Tuesday, January 25, 2011

Janov's Reflection on "Rewiring The Brain".

Sunday, January 23, 2011

Rewiring the Brain


Integration means that the reliving of a key memory will affect nearly every system in our lives. So we measure natural killer cells, serotonin and brainwave function to test whether there has been integration; and we have found profound changes (normalization) in all of those over time in our therapy. So we might ask, “Does it matter if we don’t relive events during womb life? Yes, because that reliving can produce a change in many physiologic parameters and in behavior? So the answer is clear. Yes, it matters because we have seen engraved patterns (migraine, high blood pressure, impulsive acting-out) from early childhood and fetal life get resolved and integrated decades later in therapy. If patients needed to do more than relive, then they would feel worse, not better, months and years after therapy. And their physiologic changes would not hold up. (The stress hormone, cortisol, would again diminish to pre-therapy times). As I have reiterated, the only time we can rewire deviated set-points is when the brain retreats to an earlier prenatal time and deals directly with the original causes of deviation. This means getting below repression and into history with every fiber of our being, and that history contains life before birth.

Late research seems to confirm this assumption. Scientists from Mass. Inst. Technology have found that the brain becomes much easier to rewire the younger we are. In the journal Current Biology (Oct 14, 2010), lead author, Marina Bedny suggests that as we get older it is much more difficult to rewire the brain.
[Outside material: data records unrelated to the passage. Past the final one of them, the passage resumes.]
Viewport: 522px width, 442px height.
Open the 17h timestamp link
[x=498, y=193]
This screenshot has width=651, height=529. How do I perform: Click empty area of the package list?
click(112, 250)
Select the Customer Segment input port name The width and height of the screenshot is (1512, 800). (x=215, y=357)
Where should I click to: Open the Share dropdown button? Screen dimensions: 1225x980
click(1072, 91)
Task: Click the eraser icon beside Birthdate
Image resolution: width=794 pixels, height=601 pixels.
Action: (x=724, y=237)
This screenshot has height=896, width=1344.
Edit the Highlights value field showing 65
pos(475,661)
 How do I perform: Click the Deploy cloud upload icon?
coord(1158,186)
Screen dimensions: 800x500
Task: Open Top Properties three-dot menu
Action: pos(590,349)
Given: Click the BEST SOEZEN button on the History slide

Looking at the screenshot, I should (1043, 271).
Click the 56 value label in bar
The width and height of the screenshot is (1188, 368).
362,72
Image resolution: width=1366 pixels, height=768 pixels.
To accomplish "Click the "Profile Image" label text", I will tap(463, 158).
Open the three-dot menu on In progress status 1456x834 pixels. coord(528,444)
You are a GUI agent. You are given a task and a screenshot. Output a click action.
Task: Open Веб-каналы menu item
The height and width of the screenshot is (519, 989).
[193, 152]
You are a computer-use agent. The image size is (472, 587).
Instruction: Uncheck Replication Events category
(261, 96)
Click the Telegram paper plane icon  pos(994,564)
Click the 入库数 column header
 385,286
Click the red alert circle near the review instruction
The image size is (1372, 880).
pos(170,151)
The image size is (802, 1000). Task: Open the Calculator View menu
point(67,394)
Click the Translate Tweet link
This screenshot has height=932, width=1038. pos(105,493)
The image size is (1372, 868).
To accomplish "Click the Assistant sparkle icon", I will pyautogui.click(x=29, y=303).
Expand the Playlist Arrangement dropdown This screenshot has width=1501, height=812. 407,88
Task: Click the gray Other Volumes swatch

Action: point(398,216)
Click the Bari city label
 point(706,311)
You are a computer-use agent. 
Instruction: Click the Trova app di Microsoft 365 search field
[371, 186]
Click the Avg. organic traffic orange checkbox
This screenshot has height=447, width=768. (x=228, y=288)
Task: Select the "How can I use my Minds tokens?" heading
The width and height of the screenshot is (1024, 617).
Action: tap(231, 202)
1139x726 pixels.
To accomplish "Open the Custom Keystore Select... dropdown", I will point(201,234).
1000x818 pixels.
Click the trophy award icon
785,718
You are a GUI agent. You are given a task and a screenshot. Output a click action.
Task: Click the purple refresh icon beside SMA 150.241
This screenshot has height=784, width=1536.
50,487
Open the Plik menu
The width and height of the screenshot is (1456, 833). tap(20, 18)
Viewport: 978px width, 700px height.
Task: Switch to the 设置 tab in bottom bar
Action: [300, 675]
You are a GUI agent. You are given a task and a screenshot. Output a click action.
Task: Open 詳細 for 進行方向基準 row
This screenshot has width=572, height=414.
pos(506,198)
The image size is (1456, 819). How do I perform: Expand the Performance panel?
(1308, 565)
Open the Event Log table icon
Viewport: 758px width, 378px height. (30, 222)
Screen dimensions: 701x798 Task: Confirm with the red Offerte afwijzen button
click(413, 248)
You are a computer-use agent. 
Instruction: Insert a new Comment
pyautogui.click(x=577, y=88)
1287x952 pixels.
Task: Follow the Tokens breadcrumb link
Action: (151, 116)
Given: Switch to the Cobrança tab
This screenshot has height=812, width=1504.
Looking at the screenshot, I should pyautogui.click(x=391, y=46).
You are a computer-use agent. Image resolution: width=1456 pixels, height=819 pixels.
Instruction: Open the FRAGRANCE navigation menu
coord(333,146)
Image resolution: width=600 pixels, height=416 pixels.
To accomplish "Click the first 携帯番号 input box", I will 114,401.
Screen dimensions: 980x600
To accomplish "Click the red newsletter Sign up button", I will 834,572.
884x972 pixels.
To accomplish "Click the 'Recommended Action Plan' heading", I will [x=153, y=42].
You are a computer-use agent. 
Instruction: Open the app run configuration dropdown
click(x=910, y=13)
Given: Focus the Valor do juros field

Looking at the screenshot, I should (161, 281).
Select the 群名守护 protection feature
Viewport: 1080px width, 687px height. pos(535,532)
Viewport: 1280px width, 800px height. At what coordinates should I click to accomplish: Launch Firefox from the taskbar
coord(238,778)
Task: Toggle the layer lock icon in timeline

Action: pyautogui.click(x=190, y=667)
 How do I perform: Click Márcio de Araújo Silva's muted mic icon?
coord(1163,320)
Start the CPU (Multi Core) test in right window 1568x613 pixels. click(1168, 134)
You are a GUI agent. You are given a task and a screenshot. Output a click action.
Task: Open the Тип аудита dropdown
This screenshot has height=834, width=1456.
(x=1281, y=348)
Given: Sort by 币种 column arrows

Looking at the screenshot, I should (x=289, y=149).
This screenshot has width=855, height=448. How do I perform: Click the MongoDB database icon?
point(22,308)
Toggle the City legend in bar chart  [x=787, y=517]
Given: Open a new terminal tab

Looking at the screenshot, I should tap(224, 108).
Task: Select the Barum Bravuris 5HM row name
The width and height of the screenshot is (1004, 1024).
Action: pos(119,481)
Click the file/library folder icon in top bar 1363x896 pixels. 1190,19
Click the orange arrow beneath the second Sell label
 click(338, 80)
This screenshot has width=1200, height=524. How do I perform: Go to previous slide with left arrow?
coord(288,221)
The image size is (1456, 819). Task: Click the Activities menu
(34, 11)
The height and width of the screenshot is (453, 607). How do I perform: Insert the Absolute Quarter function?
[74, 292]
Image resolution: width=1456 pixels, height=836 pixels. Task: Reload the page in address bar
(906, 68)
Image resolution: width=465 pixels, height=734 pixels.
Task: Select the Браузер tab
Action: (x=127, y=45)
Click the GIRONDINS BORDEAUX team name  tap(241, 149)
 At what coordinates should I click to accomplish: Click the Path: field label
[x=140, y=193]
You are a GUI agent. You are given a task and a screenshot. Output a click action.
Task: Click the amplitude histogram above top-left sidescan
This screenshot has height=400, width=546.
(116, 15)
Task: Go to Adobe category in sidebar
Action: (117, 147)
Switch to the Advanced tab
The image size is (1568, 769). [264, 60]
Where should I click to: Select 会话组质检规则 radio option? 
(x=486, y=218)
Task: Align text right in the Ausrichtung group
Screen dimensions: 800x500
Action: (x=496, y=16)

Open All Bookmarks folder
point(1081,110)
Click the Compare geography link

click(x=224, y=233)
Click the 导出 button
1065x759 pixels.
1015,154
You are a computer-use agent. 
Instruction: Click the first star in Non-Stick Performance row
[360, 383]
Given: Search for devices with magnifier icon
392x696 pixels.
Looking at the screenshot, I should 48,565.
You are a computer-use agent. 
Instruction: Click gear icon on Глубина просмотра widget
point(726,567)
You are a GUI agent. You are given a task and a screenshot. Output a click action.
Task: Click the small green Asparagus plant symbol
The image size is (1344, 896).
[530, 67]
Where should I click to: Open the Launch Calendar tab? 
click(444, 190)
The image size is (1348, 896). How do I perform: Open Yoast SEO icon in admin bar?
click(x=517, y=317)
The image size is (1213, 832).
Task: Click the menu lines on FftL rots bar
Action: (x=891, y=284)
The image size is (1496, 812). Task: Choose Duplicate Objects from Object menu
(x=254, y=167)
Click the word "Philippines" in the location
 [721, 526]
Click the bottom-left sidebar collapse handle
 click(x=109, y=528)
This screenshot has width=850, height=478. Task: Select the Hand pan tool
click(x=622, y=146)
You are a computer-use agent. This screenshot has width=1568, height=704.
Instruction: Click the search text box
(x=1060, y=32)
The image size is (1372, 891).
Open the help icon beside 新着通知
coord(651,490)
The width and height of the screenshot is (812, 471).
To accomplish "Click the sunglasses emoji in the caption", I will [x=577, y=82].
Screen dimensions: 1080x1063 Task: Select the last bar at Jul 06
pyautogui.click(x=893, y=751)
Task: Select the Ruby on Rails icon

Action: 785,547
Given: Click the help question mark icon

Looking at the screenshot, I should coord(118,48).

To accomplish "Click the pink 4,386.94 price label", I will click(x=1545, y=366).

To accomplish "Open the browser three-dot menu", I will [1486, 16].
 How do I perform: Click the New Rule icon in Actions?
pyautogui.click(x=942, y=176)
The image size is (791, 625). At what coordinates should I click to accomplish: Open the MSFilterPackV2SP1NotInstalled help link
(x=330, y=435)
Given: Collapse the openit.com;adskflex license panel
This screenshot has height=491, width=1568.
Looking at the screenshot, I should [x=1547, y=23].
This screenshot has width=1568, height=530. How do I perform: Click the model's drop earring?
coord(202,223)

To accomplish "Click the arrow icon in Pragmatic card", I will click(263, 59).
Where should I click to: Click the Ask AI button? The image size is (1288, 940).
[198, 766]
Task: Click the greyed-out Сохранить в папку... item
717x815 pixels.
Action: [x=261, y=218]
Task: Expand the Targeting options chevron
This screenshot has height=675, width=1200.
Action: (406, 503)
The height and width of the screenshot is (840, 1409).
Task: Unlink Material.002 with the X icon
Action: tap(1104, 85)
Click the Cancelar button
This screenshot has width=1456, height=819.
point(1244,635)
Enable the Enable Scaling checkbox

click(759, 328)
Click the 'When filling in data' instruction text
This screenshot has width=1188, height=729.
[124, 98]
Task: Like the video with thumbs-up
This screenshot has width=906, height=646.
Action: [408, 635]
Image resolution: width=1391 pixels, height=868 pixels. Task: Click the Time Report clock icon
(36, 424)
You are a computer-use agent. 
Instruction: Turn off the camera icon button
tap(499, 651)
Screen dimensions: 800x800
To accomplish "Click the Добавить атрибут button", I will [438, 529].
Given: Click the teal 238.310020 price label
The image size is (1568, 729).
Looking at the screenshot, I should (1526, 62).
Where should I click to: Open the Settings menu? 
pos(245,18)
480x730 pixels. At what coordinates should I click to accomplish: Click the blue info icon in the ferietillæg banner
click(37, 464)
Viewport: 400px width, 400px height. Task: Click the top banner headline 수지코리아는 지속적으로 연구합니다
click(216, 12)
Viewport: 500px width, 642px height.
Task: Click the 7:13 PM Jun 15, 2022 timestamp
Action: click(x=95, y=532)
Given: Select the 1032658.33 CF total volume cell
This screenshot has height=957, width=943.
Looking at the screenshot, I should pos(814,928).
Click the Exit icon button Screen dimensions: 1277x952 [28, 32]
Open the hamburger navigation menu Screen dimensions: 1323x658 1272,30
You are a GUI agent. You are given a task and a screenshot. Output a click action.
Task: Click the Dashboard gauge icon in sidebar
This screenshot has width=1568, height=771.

Most circuits are pretty well fixed. I wonder if it is not easier to rewire the brain when we go back and relive those very early brain states. It may be why we see such progress in those patients who do successfully relive early imprints. This may defy current research which indicates how difficult it is to rewire circuits later in life.

Let me be clear about all this: any intervention by a therapist after the critical period can only be palliative. The warm, attentive doctor can only provide a cushion against the impact of the internal pain. That warmth cannot penetrate deep enough to attack the original imprint. Of course, the patient will feel better; she has been palliated, and that feels good, as I have reiterated. The analysis of transference, understanding one’s pattern of behavior toward the doctor cannot make fundamental change, nor can any insight therapy; the shuttered sensory window won’t permit it. Repression is locked into place. It stops any deep penetration. It keeps us on a superficial level.